Dalam buku tersebut juga menerangkan bahwa dramaturgi yang dibawa bukanlah konsep diri atau jumlah pengalaman individu yang dibawa oleh aktor, melainkan diri yang tersituasikan secara sosial yang mengembangkan dan mengatur interaksi tertentu. Kemudian dalam konsep dramaturgi memiliki dua wilayah, diantaranya depan panggung (front stage) dan belakang panggung (back stage).
Bagian depan panggung ini berfungsi sebagai tempat dimana individu berusaha menunjukkan peran terbaiknya kepada penonton. Sedangkan, sedangkan bagian belakang panggung berfungsi sebagai tempat untuk mempersiapkan perannya ketika didepan layar nanti.
Konsep Dramaturgi ini tidak hanya terjadi dalam kehidupan sehari-hari, namun juga dalam media sosial. Dimana para pengguna media sosial dapat menyembunyikan karakter asli mereka dibalik layar. Adapun contoh seorang mahasiswa bernama Hukma yang berkuliah di Universitas Negeri Surakarta.
Dia menggunakan media sosial sebagai tempat untuk mengekspresikan diri dengan bebas dan ingin lebih menonjol agar orang tahu bahwa dia itu ada. Jika dalam media sosial ketika berinteraksi dengan orang lain, ia akan berperan lebih aktif dalam memberi respon pada lawan bicara. Berbeda dengan di kehidupan sehari-hari, dia akan cenderung lebih diam dan hanya sebagai pendengar saja. Dia juga menjadi lebih percaya diri ketika berada di media sosial serta tidak takut jika mendapatkan kritikan dari orang lain.
Dalam contoh diatas dapat dianalisis ke dalam konsep Dramaturgi melalui media sosial. Kebanyakan orang ketika di media sosial mereka akan cenderung menunjukkan peran sebaik mungkin atau kata lain menjaga imagenya agar tidak dianggap buruk oleh orang lain. Berbeda dengan mahasiswa satu ini yang lebih menjadikan media sosial itu sebagai tempat memunculkan jati dirinya yang sebenarnya, sedangkan jika dalam kehidupan sehari-hari dia akan memainkan perannya untuk terlihat baik di depan orang lain.

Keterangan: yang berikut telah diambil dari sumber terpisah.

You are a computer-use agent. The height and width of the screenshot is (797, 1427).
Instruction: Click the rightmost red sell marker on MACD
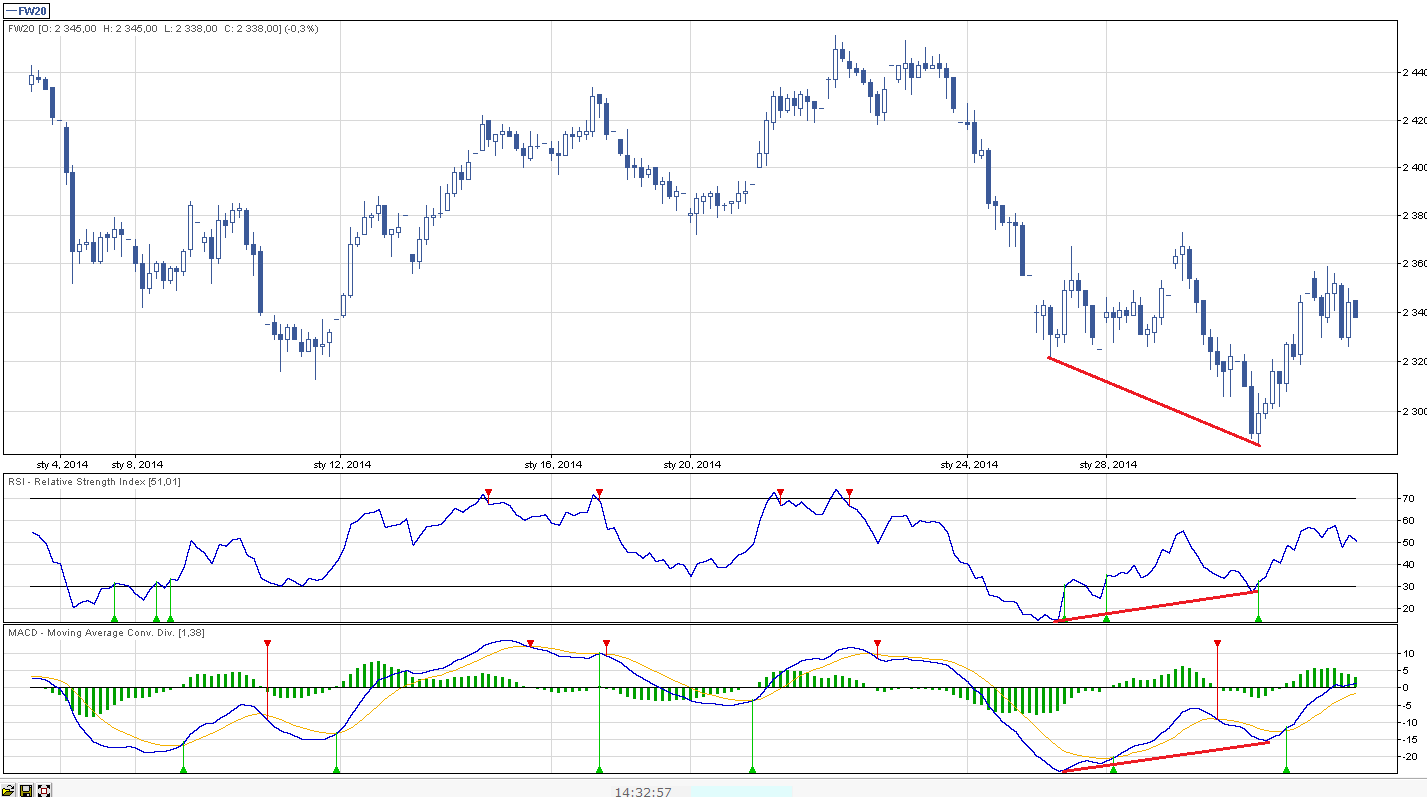(1217, 644)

Dalam kasus ini dapat dikaitkan dengan Dramaturgi dimana kehidupan nyata sebagai panggung depan (front stage), sedangkan media sosial sebagai panggung belakang (back stage). ketika berada di panggung depan atau dalam kehidupan nyata itu kita akan menunjukkan sebuah drama dimana penonton sebagai orang yang melihat pertunjukkan yang kita buat. Kita juga berusaha menampilkan kesan sesempurna mungkin agar penonton dapat mengerti dan menerima tujuan dari perilaku kita saat memainkan peran di kehidupan nyata.

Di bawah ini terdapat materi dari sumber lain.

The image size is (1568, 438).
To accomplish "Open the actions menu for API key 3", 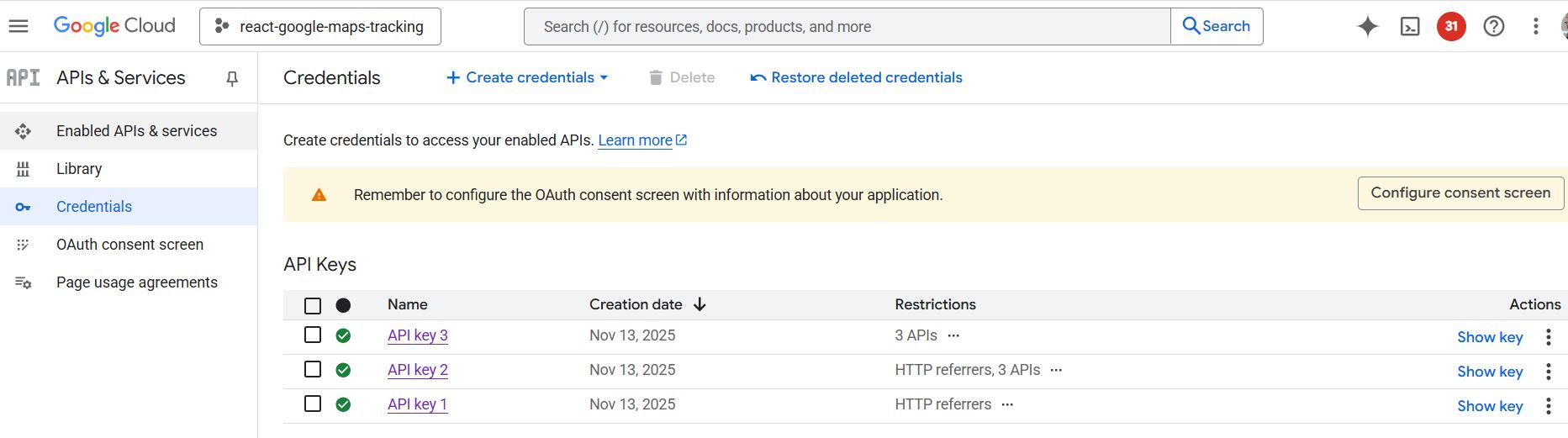I will [x=1548, y=337].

Sedangkan, panggung belakang merupakan tempat dimana tidak ada orang yang melihat atau tidak ada penonton. Tetapi, dalam kasus ini panggung belakang yang dimaksud ialah di dalam media sosial ini tidak ada orang yang mengenal kita, maka kita dapat bebas untuk mengekspresikan diri tanpa memperdulikan bagaimana perilaku yang harus kita bawakan. Media sosial ini diibaratkan sebagai kehidupan asli dari seorang aktor.
Daftar Referensi :
Rorong, M. J. (2018). The Presentation Of Self in Everyday Life: Studi Pustaka Dalam Memahami Realitas Dalam Perspektif ERVING GOFFMAN. Oratio Directa, 1(2).
Musta’in, M. “Teori Diri” Sebuah Tafsir Makna Simbolik (Pendekatan Teori Dramaturgi Erving Goffman). Komunika, 4(2), 269-283.